孕烷X受体（PXR）对FGF15/19的调控机制及其在抵抗高脂饮食引起肥胖中的作用

Obesity is a high risk factor for the development of a variety of serious diseases such as nonalcoholic fatty liver, diabetes and cardiovascular diseases. Our previous study identified that pregnane X receptor (PXR) knockout mice have high expression levels of fibroblast growth factor 15 (FGF15) in the ileum and resistance to high fat diet-induced obesity. This study will focus on whether PXR plays an important role in bile acids and lipid metabolism by negative regulation of FGF15/19 expression. In the current study, we will employ many methods such as gene reporter assay, PXR knockout, and inhibition of PXR activity to determine the response element for PXR in FGF15/19, investigate the effect of FGF15/19 regulation by PXR on the expression of genes involved in bile acids and lipid metabolism in a high fat diet condition, and analyze the correlation among plasma levels of FGF19, total bile acids levels, compositions of bile acids, and lipid metabolic parameters in obesity populations. This study will clarify the mechanism of FGF15/19 regulation by PXR and resistance to high fat diet-induced obesity, and demonstrate that regulation of FGF15/19 by PXR is an important pathway in the regulation of bile acids and lipid metabolism. We suggest that PXR may represent a potential molecular target for resistance to high fat diet-induced obesity and provide a new possible therapeutic target of prevention and treatment for some metabolism diseases such as obesity.

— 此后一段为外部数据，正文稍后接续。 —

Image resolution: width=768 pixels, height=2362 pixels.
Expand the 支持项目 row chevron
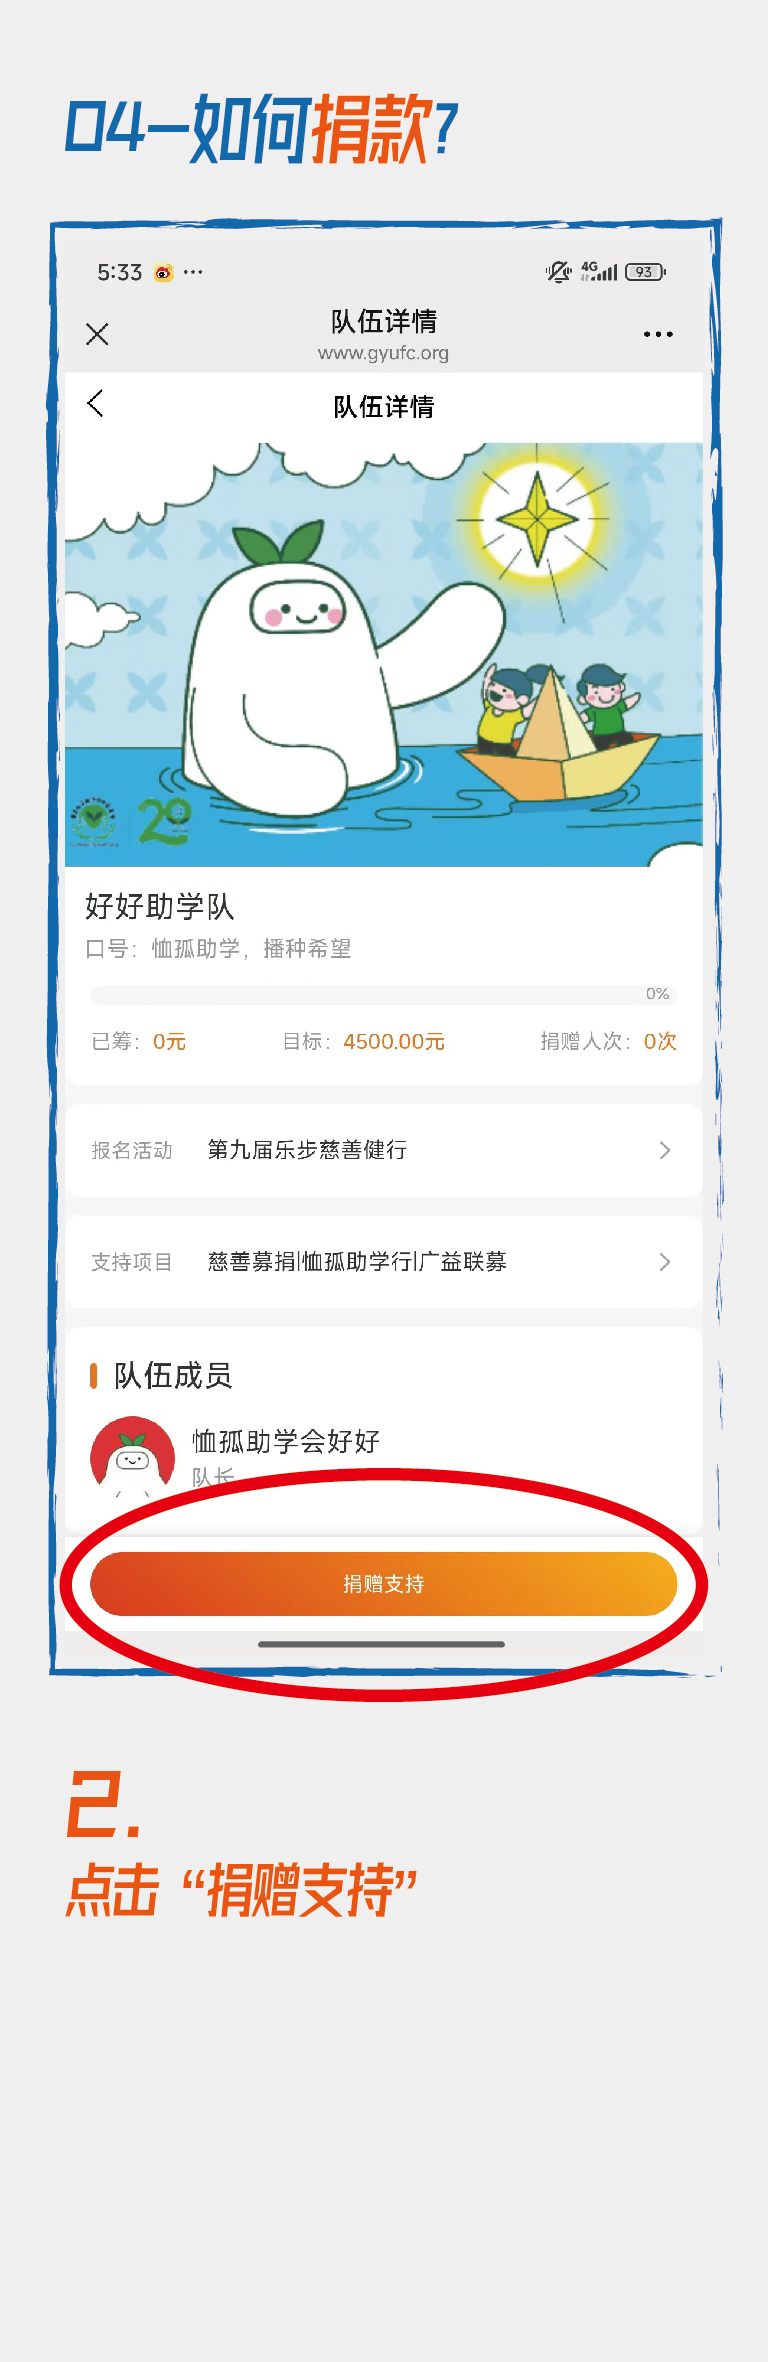click(x=665, y=1263)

肥胖是非酒精性脂肪肝、糖尿病、心血管疾病等重大疾病发病的重要危险因素。前期研究发现孕烷X受体（PXR）基因敲除小鼠回肠成纤维细胞生长因子15（FGF15）表达显著增加并抵抗高脂饮食诱导的肥胖。本项目将针对PXR是否通过负调控FGF15/19表达，参与胆汁酸与脂质代谢这一关键问题，通过启动子转录活性、PXR基因敲除、抑制PXR活性等方法，确定PXR在FGF15/19中的调控位点；研究PXR对FGF15/19的调控作用对高脂饮食下胆汁酸与脂质代谢中相关基因表达的影响；分析肥胖人群血浆中FGF19水平与胆汁酸水平及组分、脂代谢指标的相关性，从而阐明PXR对FGF15/19的调控机制及其在抵抗高脂饮食引起肥胖中的作用，证明PXR对FGF15/19的调控是胆汁酸与脂质代谢的重要调控途径，PXR可能是抵抗高脂引起肥胖的一个分子靶标，有望为肥胖等代谢性疾病的预防与诊治等提供科学依据和潜在药物新靶点。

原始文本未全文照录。